Centros e promotorias do Ministério Público do Ceará (MPCE) solicitaram, nesta terça-feira (15), por meio de dois ofícios, que o pastor Davi Goés, do Ministério Canaã da Assembleia de Deus, em Fortaleza, seja responsabilizado civil e criminalmente por disseminar notícias falsas sobre a vacina chinesa CoronaVac. Em um vídeo que circula nas redes sociais, o religioso afirma que a vacina pode causar câncer e possui o HIV dentro dela.
O vídeo foi divulgado pela reportagem, mas foi retirado do ar, nesta quarta, pelo YouTube por "ferir a política de informações médicas relacionadas à COVID-19".
Em entrevista ao Sistema Verdes Mares, o pastor declarou estar sendo vítima de Fake News proposital. "Alguém de muito má vontade alterou uma aula de 40 minutos em um vídeo sem os embasamentos que eu usei. Não afirmei nada, apenas informei à Igreja", relatou.
Davi Góes cita matérias científicas internacionais que justificam a fala realizada durante o vídeo. O Pastor diz "ter feito uso de seu direito constitucional de liberdade de expressão, emitindo sua opinião pessoal, cabendo a cada um dos membros analisar e ponderar as informações repassadas, inclusive as científicas".

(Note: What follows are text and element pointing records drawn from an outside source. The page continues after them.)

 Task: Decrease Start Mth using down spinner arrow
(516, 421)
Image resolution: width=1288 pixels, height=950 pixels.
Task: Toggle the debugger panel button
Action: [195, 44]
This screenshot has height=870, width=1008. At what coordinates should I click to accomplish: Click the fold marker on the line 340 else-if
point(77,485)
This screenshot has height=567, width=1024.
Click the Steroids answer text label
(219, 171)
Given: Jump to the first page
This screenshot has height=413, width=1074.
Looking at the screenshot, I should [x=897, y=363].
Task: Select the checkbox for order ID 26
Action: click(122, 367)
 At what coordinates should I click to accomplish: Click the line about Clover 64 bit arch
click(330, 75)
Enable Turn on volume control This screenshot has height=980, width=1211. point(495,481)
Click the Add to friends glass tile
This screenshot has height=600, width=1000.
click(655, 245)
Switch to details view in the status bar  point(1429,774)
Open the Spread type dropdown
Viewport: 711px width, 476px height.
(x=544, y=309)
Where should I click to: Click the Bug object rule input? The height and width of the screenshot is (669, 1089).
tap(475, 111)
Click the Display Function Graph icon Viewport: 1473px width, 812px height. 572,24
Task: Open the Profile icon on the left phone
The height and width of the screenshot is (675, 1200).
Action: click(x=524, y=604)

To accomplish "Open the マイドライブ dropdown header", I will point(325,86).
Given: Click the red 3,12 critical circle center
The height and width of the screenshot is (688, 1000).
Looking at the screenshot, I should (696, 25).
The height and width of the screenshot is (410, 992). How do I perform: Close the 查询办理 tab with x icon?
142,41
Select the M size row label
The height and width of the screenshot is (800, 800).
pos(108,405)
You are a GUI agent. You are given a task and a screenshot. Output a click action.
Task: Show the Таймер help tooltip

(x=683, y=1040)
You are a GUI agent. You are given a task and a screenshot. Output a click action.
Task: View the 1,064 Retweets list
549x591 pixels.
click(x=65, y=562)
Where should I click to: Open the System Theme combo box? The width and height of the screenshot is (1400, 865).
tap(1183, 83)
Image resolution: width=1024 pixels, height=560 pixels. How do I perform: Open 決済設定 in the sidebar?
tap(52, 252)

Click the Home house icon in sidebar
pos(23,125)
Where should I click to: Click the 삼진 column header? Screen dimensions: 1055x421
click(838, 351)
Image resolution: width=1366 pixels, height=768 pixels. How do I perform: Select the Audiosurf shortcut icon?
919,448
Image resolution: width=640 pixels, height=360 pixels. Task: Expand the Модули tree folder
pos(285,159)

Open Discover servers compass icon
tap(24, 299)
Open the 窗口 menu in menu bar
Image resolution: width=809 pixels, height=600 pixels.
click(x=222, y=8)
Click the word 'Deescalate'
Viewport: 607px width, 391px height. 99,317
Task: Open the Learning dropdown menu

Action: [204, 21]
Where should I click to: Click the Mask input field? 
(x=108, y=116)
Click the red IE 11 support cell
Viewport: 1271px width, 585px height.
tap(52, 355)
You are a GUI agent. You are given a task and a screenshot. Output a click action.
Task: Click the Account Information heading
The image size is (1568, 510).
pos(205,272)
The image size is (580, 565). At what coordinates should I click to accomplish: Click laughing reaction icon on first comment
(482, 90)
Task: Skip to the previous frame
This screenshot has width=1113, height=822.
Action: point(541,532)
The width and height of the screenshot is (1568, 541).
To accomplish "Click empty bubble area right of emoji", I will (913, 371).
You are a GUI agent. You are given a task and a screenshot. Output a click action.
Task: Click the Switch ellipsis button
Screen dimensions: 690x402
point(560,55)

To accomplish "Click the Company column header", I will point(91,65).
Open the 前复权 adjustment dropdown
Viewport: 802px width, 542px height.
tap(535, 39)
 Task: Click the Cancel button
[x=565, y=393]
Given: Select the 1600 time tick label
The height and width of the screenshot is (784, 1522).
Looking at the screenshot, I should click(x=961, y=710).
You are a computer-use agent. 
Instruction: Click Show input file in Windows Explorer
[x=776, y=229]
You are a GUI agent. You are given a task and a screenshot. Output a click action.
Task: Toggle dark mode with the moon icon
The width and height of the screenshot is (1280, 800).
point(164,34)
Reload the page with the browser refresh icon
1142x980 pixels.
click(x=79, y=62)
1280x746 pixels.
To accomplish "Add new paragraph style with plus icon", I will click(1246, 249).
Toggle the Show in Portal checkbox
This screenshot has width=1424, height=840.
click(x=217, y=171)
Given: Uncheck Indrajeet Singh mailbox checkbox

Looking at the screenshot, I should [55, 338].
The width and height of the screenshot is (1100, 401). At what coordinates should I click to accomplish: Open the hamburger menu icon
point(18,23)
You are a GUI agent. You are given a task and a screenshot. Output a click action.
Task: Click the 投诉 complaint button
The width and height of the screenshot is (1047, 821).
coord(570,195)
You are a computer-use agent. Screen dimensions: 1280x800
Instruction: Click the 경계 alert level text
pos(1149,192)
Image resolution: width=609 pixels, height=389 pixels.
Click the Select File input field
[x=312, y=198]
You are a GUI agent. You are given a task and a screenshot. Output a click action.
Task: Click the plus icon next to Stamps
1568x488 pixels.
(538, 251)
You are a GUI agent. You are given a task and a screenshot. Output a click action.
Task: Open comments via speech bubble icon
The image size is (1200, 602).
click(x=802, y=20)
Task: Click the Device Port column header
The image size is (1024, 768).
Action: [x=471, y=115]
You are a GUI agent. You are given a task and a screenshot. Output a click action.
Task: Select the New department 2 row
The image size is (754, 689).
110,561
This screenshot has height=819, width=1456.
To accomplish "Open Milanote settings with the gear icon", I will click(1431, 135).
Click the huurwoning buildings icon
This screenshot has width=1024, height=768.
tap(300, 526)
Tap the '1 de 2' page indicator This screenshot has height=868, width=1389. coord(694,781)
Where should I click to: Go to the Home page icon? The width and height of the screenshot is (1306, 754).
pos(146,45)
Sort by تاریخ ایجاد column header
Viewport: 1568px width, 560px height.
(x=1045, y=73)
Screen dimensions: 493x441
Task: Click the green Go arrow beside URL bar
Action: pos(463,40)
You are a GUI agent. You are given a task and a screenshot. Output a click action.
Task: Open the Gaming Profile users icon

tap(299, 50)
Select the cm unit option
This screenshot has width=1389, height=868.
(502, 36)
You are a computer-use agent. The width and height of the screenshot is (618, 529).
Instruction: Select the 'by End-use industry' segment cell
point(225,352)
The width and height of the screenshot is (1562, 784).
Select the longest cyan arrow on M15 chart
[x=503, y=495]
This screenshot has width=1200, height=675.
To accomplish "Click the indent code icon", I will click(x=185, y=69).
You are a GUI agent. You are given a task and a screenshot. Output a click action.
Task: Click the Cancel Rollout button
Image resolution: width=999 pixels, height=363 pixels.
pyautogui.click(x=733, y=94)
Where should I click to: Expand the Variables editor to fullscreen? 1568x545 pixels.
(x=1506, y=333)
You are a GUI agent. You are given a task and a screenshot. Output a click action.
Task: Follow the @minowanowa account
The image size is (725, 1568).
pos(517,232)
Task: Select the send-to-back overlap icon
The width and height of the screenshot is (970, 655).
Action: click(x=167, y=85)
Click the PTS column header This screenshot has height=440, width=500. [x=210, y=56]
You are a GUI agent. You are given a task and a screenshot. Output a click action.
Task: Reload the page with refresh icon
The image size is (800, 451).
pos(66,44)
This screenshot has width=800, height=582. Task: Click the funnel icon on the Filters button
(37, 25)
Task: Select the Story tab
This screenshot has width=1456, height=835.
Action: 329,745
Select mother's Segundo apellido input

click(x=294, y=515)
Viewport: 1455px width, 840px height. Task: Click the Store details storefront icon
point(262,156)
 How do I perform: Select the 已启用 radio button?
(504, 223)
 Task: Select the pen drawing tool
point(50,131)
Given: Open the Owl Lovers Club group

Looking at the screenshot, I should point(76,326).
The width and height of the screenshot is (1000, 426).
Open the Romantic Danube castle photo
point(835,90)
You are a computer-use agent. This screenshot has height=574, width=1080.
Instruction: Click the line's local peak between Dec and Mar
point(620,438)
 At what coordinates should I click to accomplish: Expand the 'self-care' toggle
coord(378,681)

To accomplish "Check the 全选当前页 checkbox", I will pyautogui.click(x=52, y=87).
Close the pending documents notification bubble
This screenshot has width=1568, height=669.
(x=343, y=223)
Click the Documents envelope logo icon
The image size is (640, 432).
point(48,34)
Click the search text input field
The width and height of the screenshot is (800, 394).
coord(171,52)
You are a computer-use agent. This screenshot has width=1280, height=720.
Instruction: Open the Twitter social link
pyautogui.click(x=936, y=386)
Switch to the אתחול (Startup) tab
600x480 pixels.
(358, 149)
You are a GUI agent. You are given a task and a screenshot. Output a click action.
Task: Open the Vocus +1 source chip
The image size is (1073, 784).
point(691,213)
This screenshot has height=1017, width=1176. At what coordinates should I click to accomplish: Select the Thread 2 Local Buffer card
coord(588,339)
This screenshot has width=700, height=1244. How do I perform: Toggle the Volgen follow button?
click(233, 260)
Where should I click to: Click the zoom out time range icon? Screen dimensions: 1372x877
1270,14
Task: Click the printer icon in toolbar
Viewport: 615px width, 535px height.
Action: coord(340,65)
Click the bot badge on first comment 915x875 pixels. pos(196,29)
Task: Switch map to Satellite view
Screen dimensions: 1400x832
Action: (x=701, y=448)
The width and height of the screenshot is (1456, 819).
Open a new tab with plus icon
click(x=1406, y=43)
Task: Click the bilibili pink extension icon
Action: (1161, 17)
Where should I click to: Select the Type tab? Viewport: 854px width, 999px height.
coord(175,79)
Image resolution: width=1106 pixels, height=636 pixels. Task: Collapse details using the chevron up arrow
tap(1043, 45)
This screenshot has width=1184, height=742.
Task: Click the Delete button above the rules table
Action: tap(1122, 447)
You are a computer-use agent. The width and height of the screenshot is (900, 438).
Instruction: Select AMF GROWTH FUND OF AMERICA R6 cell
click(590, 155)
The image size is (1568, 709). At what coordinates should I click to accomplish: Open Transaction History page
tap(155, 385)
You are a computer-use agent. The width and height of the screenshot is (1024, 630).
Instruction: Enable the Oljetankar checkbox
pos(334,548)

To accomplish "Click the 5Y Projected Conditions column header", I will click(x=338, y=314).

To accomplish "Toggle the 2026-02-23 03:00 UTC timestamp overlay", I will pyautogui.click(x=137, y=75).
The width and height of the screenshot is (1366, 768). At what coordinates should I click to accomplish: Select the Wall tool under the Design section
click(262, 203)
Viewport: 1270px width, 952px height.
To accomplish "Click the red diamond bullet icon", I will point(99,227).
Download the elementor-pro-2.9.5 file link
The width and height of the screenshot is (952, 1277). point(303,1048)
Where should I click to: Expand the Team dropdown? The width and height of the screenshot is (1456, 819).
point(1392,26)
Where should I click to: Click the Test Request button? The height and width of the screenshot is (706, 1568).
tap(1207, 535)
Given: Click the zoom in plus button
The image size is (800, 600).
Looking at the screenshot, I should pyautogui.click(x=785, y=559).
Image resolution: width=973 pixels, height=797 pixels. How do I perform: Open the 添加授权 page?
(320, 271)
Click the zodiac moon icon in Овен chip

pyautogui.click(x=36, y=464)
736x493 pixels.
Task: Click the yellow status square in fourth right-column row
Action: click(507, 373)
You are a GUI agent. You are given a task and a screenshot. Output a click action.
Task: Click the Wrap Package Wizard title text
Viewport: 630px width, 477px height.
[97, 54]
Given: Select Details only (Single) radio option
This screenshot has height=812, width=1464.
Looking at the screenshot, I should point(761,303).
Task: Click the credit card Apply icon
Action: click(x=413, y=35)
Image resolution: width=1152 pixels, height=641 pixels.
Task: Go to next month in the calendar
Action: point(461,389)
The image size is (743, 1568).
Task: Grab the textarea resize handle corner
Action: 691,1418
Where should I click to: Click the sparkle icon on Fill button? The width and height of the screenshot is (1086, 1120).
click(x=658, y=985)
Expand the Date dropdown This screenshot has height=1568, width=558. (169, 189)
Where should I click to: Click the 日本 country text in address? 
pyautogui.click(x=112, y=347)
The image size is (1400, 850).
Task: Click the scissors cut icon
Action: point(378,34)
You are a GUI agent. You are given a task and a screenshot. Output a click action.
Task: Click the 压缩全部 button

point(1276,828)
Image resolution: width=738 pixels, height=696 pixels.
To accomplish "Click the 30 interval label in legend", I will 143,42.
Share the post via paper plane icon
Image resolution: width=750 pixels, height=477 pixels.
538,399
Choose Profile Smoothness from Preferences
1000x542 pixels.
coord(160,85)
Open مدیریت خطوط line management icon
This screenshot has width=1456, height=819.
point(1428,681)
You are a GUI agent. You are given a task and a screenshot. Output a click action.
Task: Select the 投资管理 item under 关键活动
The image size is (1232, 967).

A Secretaria da Saúde do Estado do Ceará (Sesa), a quem o ofício da esfera civil enviado, confirmou o recebimento do ofício do Ministério Público e que, após análise do expediente, responderá a solicitação do órgão dentro de sua competência.
Conteúdo
"Muitas pessoas vão morrer de câncer, achando que foi câncer porque comeu alguma coisa, porque foi hereditário, porque tem família, por causa de um tumor, mas na verdade foi por causa da vacina. Depois que essa substância entrar no nosso organismo vai atingir o nosso DNA, um cientista francês disse que até HIV tem dentro dela", disse o pastor no vídeo.
De acordo com o MPCE, a conduta do líder religioso fere a lei de contravenções penais sobre provocar alarde, anunciar desastre ou perigo inexistente, praticar ato capaz de produzir pânico ou tumulto além de descumprir uma lei estadual que responsabiliza quem dissemina notícias falsas relativas à pandemia de Covid-19 regulamentada em maio deste ano.
O MP afere também que o pastor cita, na ocasião em que foi filmado o vídeo, matéria científica vinculada em alguns portais e canais de vídeo da internet. O promotor de Justiça e coordenador do Centro de Apoio Operacional de Defesa da Cidadania (CAOCidadania), Enéas Romero de Vasconcelos, explica que o promotor titular que acatar o ofício da esfera criminal deve decidir, mas ainda sem previsão de data.
Em caso de responsabilização por contravenção, o acusado é punido com multa ou prisão que pode variar de 15 dias a seis meses.
Para Enéas, é preciso lembrar o papel social de cada um. "Se eu preciso de auxílio na saúde, devo procurar um médico. Se preciso de auxílio espiritual, procuro um pastor. Quem não sabe da área de outro, não fala", defende.
"Se uma única pessoa ali presente na Igreja durante a gravação concordar com o dito por ele, deixar de se vacinar e ficar doente, isso é gravíssimo. É preciso ter muita responsabilidade. E acho que o pastor, antes de qualquer coisa, deveria se retratar, assumir. Não existe nenhuma evidência científica séria de que a vacina contra o Covid-19 altere DNA, ou transmita doenças", conclui o promotor.
Para Caroline Parahyba, membro da Comissão de Saúde da Ordem dos Advogados do Brasil (OAB-CE), mesmo que a fala tenha sido embasada, deve ser levada em consideração o ato de falar para muita gente, podendo influenciar negativamente pensamento coletivo a respeito da vacina.
Esse procedimento que se refere à esfera criminal foi elaborado pelo Centro de Apoio Operacional das Promotorias de Defesa da Cidadania, do Idoso, da Pessoa com Deficiência e da Saúde Pública (Caocidadania), Centro de Apoio Operacional Criminal (Caocrim) e pelas Promotorias de Justiça de Defesa da Saúde.
O segundo ofício, encaminhado à Sesa, cita que a conduta do pastor fere a Lei Estadual nº 17.207/2020, regulamentada pelo Decreto 33.605, de 22 de maio de 2020 e que trata da responsabilização para quem dissemina notícias falsas relativas à pandemia.
O pastor afirma não ter recebido ainda nenhuma notificação oficial dos órgãos, e frisa que seus advogados cuidarão do assunto.